Asymptotic Lenia: Continuous Cellular Automata

Updated 7 August 2025

Asymptotic Lenia is a continuum-limit framework replacing discrete clipping with natural boundedness, enabling rigorous analysis using PDEs.
It bridges continuous cellular automata with reaction–diffusion and kernel-based Turing models through innovative mathematical formulations.
The model facilitates quantitative assessments of emergent complexity and evolutionary dynamics using metrics like Lyapunov exponents and entropy.

Asymptotic Lenia is the mathematically principled, continuum-limit variant of the Lenia family of continuous cellular automata (CCAs), formulated as a system of partial differential equations (PDEs) or integro-differential equations that eliminate discretization artifacts present in the original, clipped-update models. This formulation enables rigorous analytical investigation using dynamical systems theory, connection with reaction–diffusion models, and quantitative characterization of emergent complexity and evolutionary activity in artificial life systems. Asymptotic Lenia is central to the paper of open-ended evolution, autopoiesis, and complexity in computational media, providing a theoretical and computational bridge between artificial and biological patterns.

1. Mathematical Formulation and Continuum Limit

Asymptotic Lenia is defined by a continuous-time evolution equation of the following form: $\frac{\partial u(x, t)}{\partial t} = T(K * u) - u$ where $u(x, t)$ is the continuous state of the system over space and time, $K$ is a normalized, radially symmetric kernel ( $K(0) = 0, \int_{\Omega} K(x)\,dx = 1$ ), $*$ denotes spatial convolution, and $T$ is a Lipschitz continuous, bounded “target” or growth function, typically an unstretched Gaussian; $0 \leq T(\cdot) \leq 1$ (Kojima et al., 2023, Yevenko et al., 4 Aug 2025).
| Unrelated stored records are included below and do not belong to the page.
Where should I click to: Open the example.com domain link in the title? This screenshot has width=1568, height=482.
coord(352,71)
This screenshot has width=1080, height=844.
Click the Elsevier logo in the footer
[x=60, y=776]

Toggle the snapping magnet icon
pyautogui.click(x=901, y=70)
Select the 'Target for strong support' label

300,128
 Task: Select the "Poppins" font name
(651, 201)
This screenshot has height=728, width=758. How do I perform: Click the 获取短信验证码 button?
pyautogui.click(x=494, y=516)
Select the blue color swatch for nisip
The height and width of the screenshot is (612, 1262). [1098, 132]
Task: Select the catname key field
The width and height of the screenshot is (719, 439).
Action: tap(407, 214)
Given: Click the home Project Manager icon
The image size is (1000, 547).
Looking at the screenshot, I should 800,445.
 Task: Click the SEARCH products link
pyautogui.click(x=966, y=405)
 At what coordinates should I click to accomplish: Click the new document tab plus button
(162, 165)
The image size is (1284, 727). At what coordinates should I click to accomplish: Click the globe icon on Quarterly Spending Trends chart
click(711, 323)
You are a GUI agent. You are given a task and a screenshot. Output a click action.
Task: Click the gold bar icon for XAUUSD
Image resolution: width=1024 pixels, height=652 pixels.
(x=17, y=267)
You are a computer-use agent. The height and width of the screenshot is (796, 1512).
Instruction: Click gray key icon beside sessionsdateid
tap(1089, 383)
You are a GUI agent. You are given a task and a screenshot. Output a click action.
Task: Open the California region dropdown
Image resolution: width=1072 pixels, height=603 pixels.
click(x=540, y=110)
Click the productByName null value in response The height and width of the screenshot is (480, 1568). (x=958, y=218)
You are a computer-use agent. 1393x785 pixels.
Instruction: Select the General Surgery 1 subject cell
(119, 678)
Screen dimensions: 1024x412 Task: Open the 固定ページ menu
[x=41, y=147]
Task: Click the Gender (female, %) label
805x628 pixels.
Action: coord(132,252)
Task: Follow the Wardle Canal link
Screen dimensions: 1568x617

Unlike classical Lenia, which applies an explicit clip operator to confine values to $[0,1]$ , Asymptotic Lenia’s target function naturally keeps states bounded. This continuous, non-clipped setting permits the derivation of the model’s dynamics from the limit of the discrete Euler method as $\Delta t \to 0$ , i.e.,

$A(x, t+\Delta t) = A(x, t) + \Delta t \left(T(K * A(x, t)) - A(x, t)\right)$

Time-step tick independence is achieved in this limit, ensuring that solutions are robust to numerical integration parameters (Kojima et al., 2023).

The model is mathematically equivalent to a kernel-based Turing (KT) model when $T$ is chosen piecewise-linear, connecting Lenia’s space of behaviors with classical reaction–diffusion systems (Kojima et al., 2023).

2. Existence, Uniqueness, and Entropy

Standard ODE existence theorems (e.g., Picard–Lindelöf) fail for Lenia due to discontinuities introduced by clipping in the discrete variant. However, in the Asymptotic Lenia setting, or when employing arc field theory, one establishes the existence and uniqueness of the flow $u(x, t)$ in the forward direction, as the mapping is continuous and satisfies relevant Lipschitz bounds (Calcaterra et al., 2022).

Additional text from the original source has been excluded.